Remember Satellite? Adobe acquired the tag management company in late July. Well it's settled in now and available as "Dynamic Tag Management" in Adobe's Marketing Cloud. 

Personalization Is the Name of the Game

Everyone wants some level of personalization when they visit a website, a mobile site, whatever. Even anonymous users expect some level of it. And that means tags, in some form, need to be on web pages, mobile apps, etc., to help provide these personalized views.

And just about every piece of software that has a relationship to the user's interface has a set of tags that need to be used and managed. This is why many see tag management as the foundation of a digital marketing system.

Adobe sees it. Which is why they acquired Satellite and it's why they have placed it at the core (or foundation) level of the Marketing Cloud.

Matt Langie, Director of Strategic Marketing, and Evan LaPointe, Director of Product Management for Adobe walked me through their view of tag management and how Adobe's new Dynamic Tag Management solution solves some of the challenges related to managing tags today.

What Tag Management Is All About

Langie said that Adobe wants to solve three challenges related to digital marketing. They want to:

  1. Expedite the rate of digital marketing adoption
  2. Solve the industry's tag management problems
  3. Allow marketers to focus on marketing, not implementation

Tag management is essentially the management of a wide variety of tags that need to be placed on a website to track what's happening on that website. Tags support data collection and the aggregation of data from a variety of apps in a single location. 

In a recent Forrester report, a survey showed that improved marketing agility was one of the top reasons to implement a tag management solution. So it's not just the ability to track, collect and aggregate the data, but also do something with it. 

Part of the challenge with this has been that marketers need to do some level of IT to implement tags, or they need to wait -- often impatiently -- for IT to do it for them. Hence the rise of tag management solutions that allow marketers to quickly add new tags without having anyone change the actual code on a website/mobile app. But not all tag management solutions work the same, there's still a range of IT support levels and features from one to the next.

There's also the issue of what exactly you are trying to track. Do you want to simply track a web page? Or a particular event on a web page? 

What Dynamic Tag Management Brings to the Table

Here's where Langie and LaPointe differentiate Dynamic Tag Management. First, it has built in logic/dynamics around this idea of a container, not a web page. So a marketer can respond to a specific event that takes place, not simply a web page. This user context identification enables a marketer to gather information around the user's context (what they just did, what page they came from, what device was used, location, and so on) and provider a much richer personalized experience.

Adobe Tag management, digital marketing

Learning Opportunities

In addition, these event-based rules can be leveraged by anyone with access to the tag management tool.
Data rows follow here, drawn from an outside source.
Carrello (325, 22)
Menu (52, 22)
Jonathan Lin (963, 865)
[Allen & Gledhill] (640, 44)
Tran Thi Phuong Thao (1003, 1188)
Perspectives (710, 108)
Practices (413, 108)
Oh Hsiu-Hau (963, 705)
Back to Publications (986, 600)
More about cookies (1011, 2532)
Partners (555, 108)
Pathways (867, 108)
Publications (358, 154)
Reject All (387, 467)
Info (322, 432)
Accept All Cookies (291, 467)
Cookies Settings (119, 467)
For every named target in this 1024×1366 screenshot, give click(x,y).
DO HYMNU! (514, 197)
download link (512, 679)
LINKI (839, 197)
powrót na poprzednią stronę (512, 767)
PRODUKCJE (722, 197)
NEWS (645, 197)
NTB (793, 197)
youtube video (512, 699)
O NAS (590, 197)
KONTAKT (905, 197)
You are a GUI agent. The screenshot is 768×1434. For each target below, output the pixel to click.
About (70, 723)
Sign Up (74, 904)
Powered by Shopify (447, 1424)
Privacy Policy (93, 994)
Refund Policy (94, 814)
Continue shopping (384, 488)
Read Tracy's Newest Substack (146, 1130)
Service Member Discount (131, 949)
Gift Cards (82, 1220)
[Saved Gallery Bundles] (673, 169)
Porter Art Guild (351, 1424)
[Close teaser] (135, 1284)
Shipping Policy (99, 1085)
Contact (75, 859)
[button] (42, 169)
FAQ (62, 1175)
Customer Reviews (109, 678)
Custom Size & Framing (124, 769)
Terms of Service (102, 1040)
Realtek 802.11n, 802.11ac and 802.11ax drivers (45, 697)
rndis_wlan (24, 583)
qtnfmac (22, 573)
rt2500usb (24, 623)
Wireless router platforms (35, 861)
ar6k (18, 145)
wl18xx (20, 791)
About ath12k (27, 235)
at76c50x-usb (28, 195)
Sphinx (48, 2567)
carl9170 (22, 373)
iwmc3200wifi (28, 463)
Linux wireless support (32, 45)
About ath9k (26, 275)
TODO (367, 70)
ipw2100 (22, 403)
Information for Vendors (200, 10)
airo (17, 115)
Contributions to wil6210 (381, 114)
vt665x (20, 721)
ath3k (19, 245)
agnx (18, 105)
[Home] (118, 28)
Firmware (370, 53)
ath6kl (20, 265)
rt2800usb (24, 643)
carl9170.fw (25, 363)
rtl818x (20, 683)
So each group that is trying to manage some aspect of the digital marketing process doesn't have to create their own rules, tags, etc., they can use part, or all of what someone else has set up. This, LaPointe said, makes the tool user-centric, not tool centric.

Adobe Tag management, digital marketing

So is this functionality all from Satellite? To this point, LaPointe (who created Satellite) said yes. The important change to consider, he said, is that marketers can now leverage AudienceManager data in the tool and data from other applications, including Adobe AdLens, Adobe Target and third party apps (CRM, Display Ads, Analytics, etc.).

Managing Workflow in Tag Management

There's more to talk about here. If you are going to use Dynamic Tag Management for this kind of personalization, it's likely you will want to change the rules you set up frequently. So this tool includes a workflow component that ensures any changes get a second pair of eyes (or maybe a third) before they go live.

Once a change to a rule is made, IT (or anyone else the organization decides need to have approval), can view the change. They can approve it, edit it or deny it. Similar to workflow for content in a content management solution, there is also a detailed release history tracking who made the change, what it was and when it was done. You can even restore a rule.

The Evolution of Tag Management?

Evolution is happening everywhere. It needs to if the industry is going to support the growing needs of digital marketers. Adobe Dynamic Tag Management is taking the right approach, using an event-based approach to tag management. The workflow is a differentiator as well. For anyone using Adobe's Marketing Cloud, it's a must deploy solution and another selling point for the Marketing Cloud. 

But what if you aren't using the Marketing Cloud? Other tag management solutions are available, Tealium being one that springs to mind because of it's data cloud offering, and its mobile and video support. It also has a wide range of third part integrations. Does it have the event-based approach? From what I've seen it is page based, but there is no IT required. 

The key for selecting the right tool will depend on your needs. As for the Adobe solution, it's available at no cost to anyone who uses the Marketing Cloud.